[Collected data]
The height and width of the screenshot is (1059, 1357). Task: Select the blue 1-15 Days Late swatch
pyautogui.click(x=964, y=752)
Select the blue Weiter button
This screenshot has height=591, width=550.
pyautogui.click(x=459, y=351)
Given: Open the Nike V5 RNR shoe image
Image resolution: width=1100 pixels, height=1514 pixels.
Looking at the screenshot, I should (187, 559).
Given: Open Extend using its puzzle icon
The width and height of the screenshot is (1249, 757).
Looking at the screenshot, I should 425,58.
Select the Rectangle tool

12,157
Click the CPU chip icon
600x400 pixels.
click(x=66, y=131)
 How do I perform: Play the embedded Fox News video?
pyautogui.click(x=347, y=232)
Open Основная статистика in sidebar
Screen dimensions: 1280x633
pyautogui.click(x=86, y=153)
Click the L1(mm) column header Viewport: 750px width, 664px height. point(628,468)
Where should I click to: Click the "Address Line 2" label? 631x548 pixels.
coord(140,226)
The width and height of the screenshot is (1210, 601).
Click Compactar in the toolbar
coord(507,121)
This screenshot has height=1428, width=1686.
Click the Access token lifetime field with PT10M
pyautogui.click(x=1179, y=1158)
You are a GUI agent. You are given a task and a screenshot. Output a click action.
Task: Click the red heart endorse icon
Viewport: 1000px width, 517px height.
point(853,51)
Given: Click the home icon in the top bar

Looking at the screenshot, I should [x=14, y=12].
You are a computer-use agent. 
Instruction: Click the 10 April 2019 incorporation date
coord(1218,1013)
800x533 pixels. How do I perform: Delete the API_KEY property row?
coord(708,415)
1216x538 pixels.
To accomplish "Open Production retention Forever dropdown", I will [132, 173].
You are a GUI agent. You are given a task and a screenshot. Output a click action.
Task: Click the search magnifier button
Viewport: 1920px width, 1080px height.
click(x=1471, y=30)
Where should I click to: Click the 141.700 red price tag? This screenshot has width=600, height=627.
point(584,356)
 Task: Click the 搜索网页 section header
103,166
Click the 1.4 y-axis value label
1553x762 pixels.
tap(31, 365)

◆ What needs to be done ◆
One stretch of the lines above is wanted, from the line that contains "Task: Click the red heart endorse icon" through the line that contains "You are a computer-use agent.". Output it exactly.

◆ Written solution ◆
Task: Click the red heart endorse icon
Viewport: 1000px width, 517px height.
point(853,51)
Given: Click the home icon in the top bar

Looking at the screenshot, I should [x=14, y=12].
You are a computer-use agent. 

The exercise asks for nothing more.